The workshop will explore the range of child support models being used across the country, including income share models, percentage of income models, and Melson Formula models, and how they affect, and are affected by, decisions about shared parenting. The workshop will explore the relationship between child support guidelines and child custody determinations, and the often attendant challenges related to the inevitable incentives to increase or decrease either of the dependent variables of child support and child parenting time in order to influence the other.
Through my recent research, I have learned a lot about the Massachusetts Child Support Guidelines and how they compare to the guidelines of other states.  I already knew quite a bit about the Massachusetts guidelines, of course, as I regularly use them in my practice as a Massachusetts family law attorney.  But now I have a broader perspective, after having examined the guidelines and practices of other jurisdictions in some detail. Aided by that new perspective, I am beginning with this blog a ten-part series about the Massachusetts Child Support guidelines, their history, and particularly their recent evolution in response to the national trend in favor of shared income models for child support guidelines, and the national trend in development of specific provisions and policies to recognize and foster shared parenting. 

The latest Massachusetts Child Support Guidelines, effective August 1, 2013, continue a trend toward greater emphasis on shared income and shared parenting, begun with the last quadrennial child support guidelines revision of 2009, which was, in contrast to prior guidelines, the first “extensive overhaul” of the guidelines’ principles and formulas, following the mere “tinkering” of earlier guidelines revisions, as William and Chouteau Levine have put it.

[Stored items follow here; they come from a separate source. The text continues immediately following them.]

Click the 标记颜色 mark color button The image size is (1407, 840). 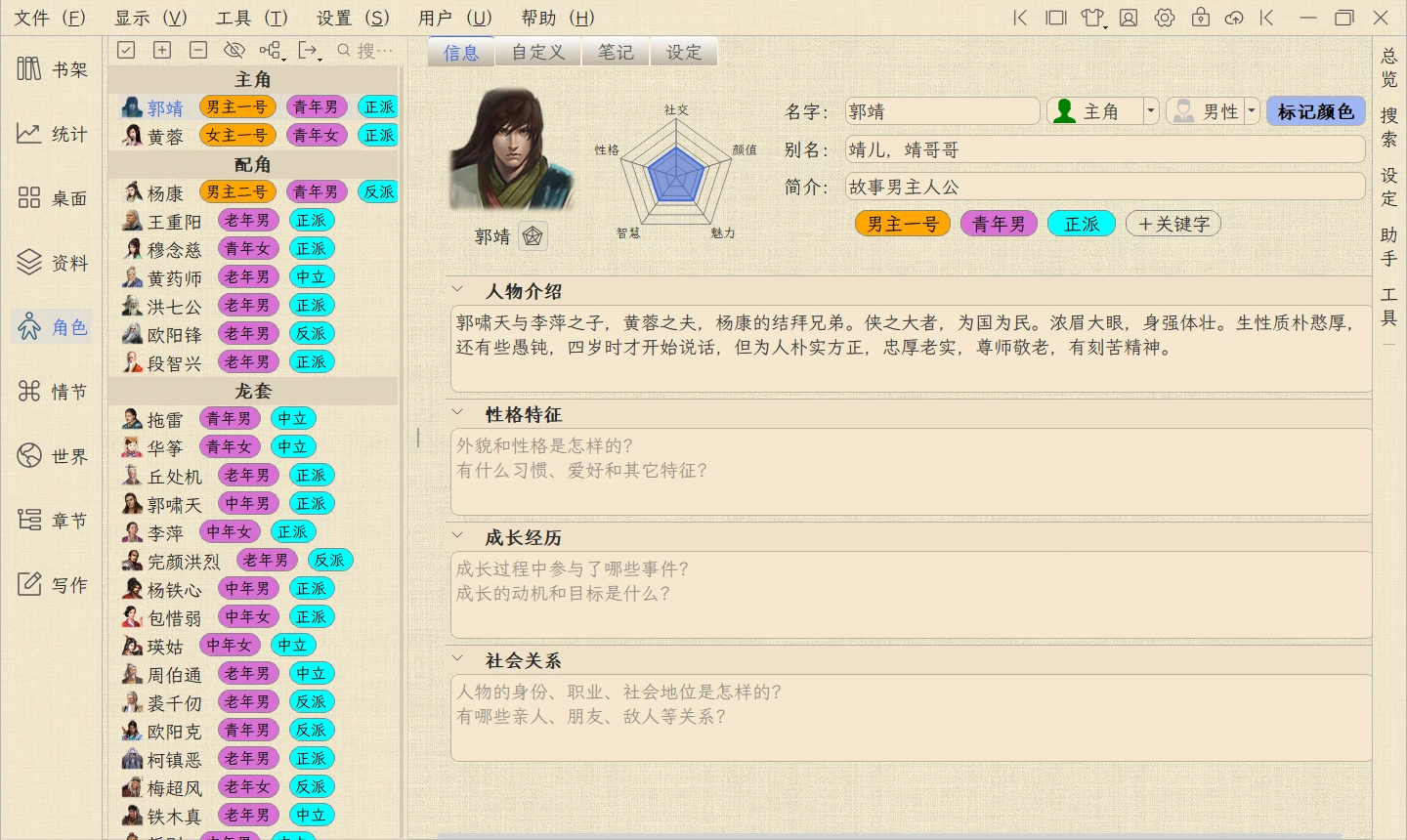click(x=1315, y=111)
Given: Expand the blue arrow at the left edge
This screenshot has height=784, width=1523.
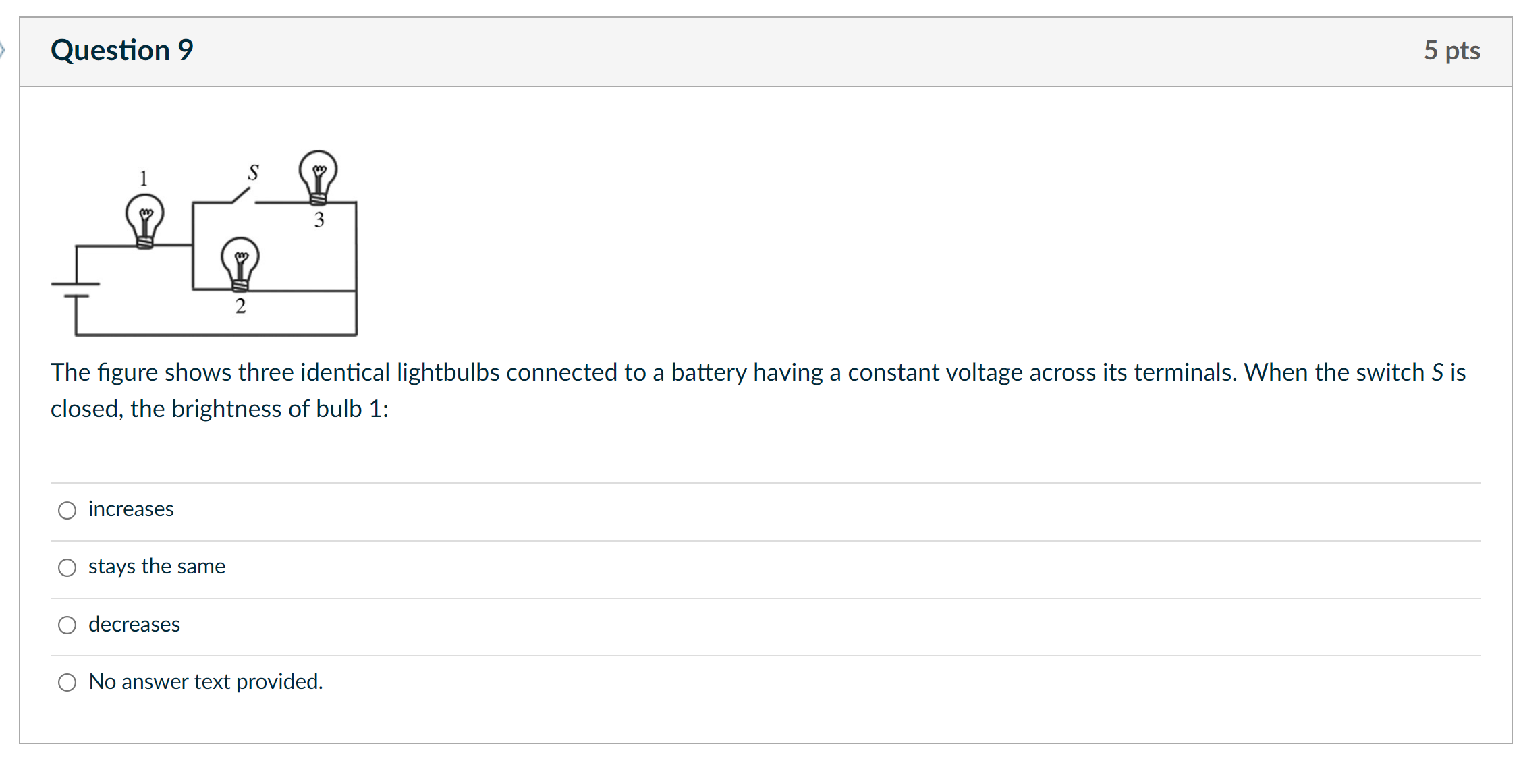Looking at the screenshot, I should click(4, 49).
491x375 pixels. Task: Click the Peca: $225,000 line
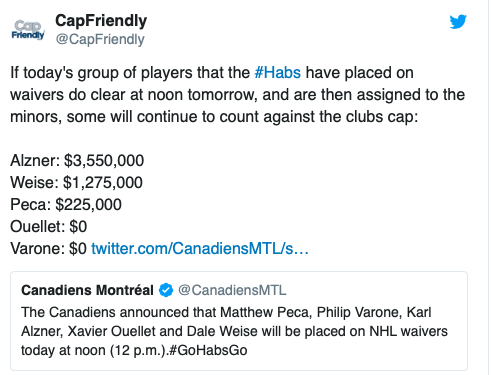(66, 205)
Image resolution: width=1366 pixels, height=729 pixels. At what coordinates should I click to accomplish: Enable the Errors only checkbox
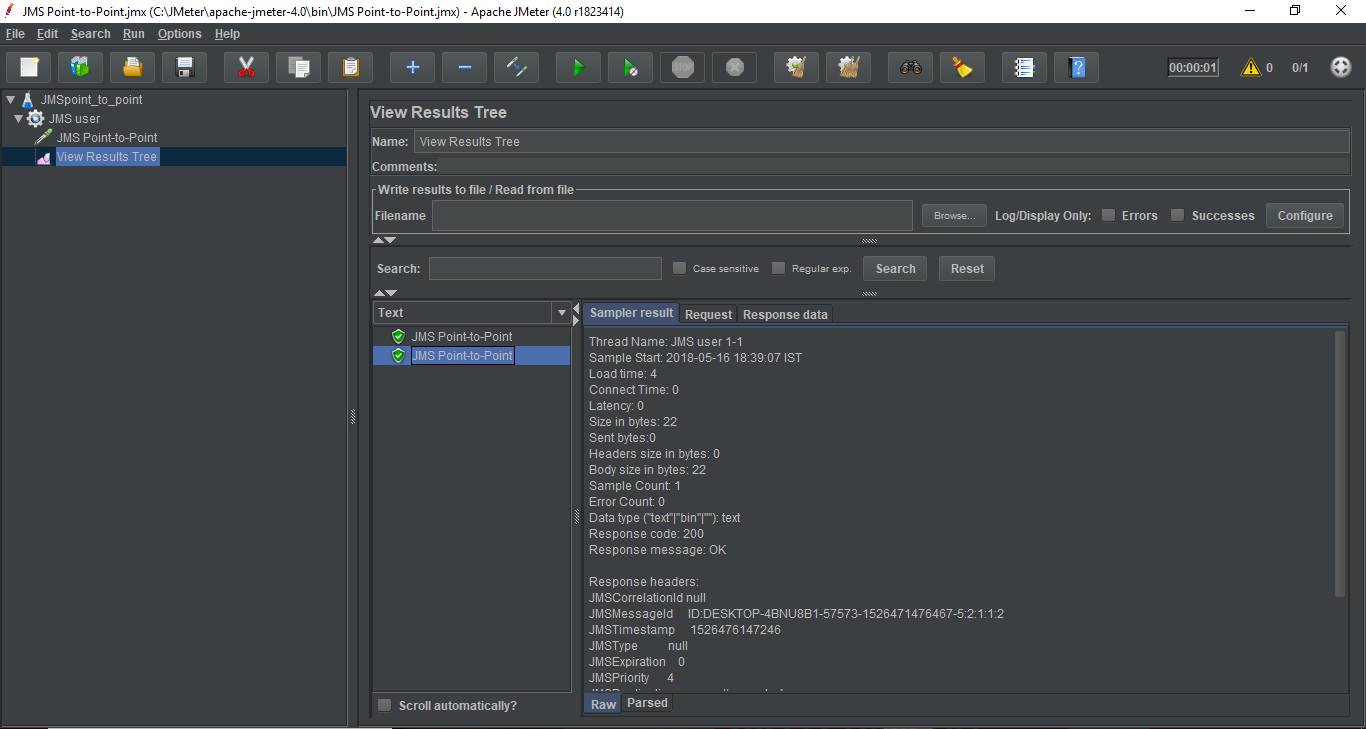tap(1108, 215)
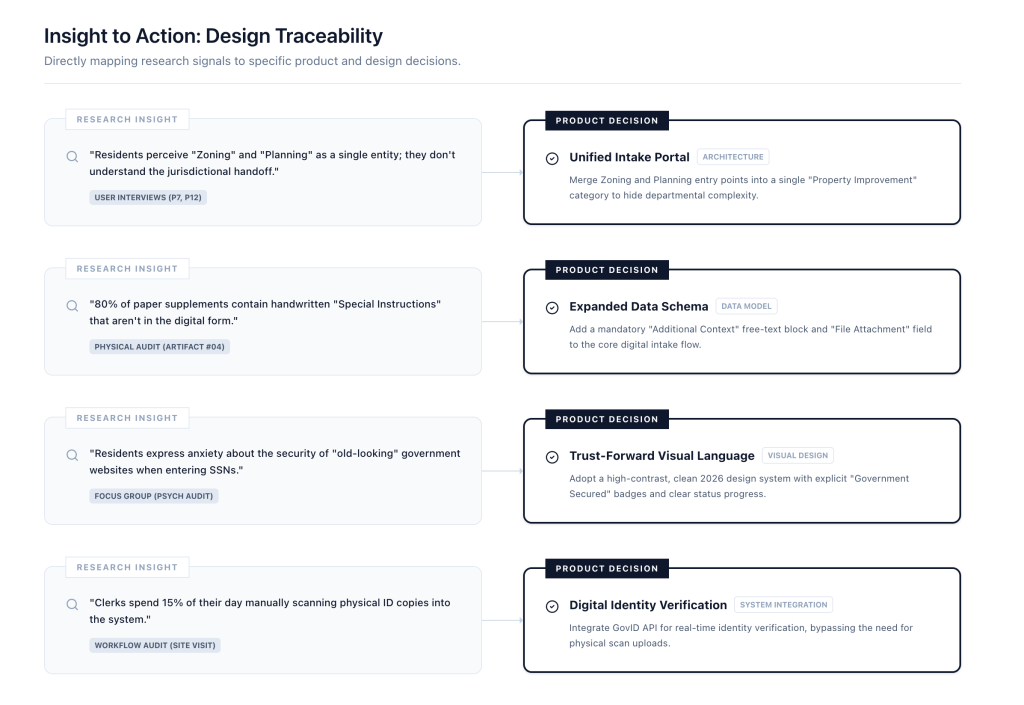Click the search icon beside the Zoning and Planning insight

(x=72, y=156)

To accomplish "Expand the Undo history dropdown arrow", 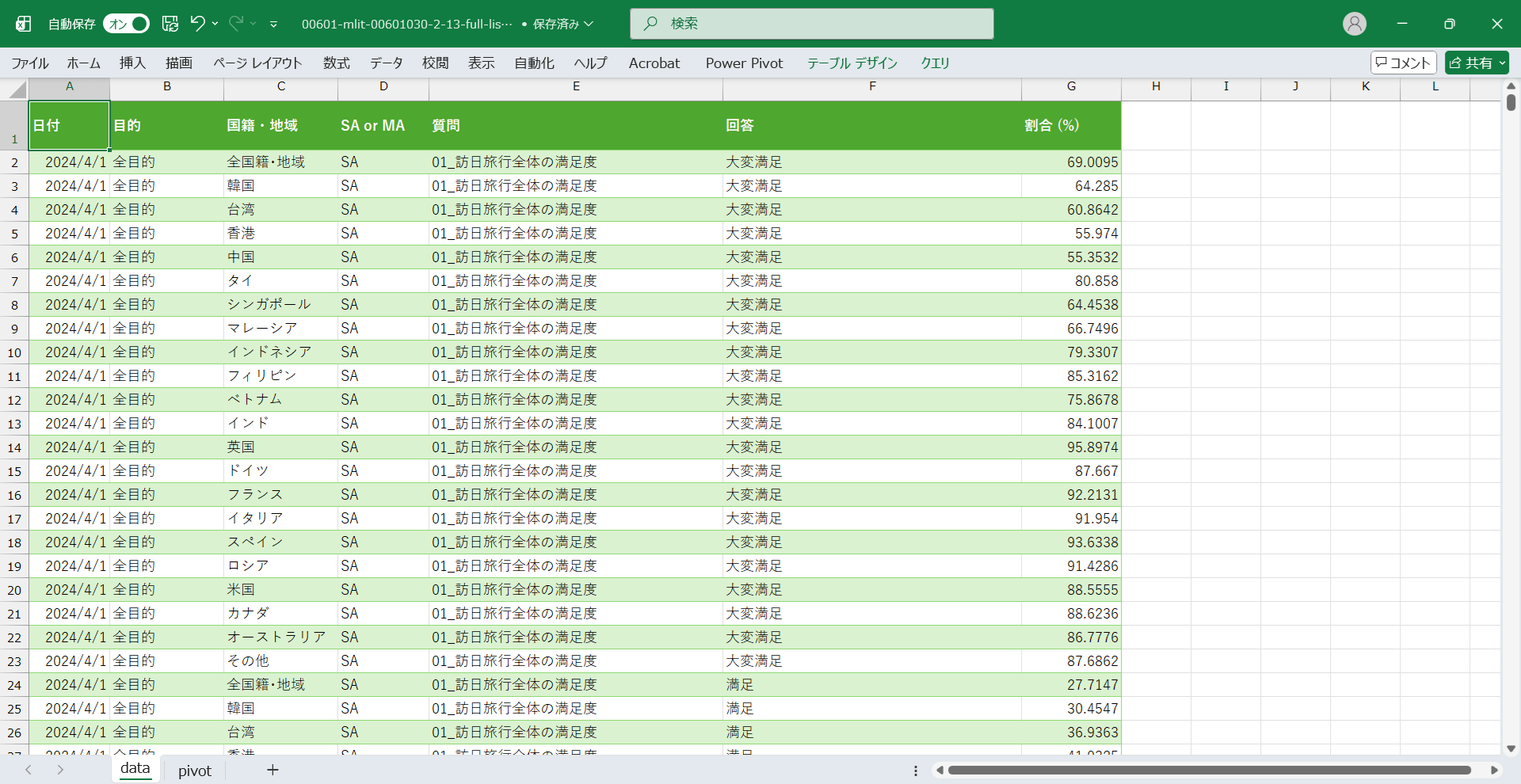I will (215, 24).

The early guidelines, from 1987 through 2005, only considered what was then called the “traditional” case, where there was a custodial parent and a noncustodial parent. 

Any shared parenting or split parenting situations, as they were not specifically addressed in the guidelines, were then commonly referred to as “outside the guidelines” and thus their treatment, for purposes of child support determinations, was left in the complete discretion of the court. The primary purpose of this ten-part series of blogs is to focus on our own recent history, particularly our evolving principles of shared income and shared parenting, and ultimately to critically examine the 2013 Guidelines as they represent the latest awkward step our Commonwealth has taken, after the first, giant leap of the 2009 Guidelines, to incorporate our evolving principles of shared income and shared parenting into our child support determinations.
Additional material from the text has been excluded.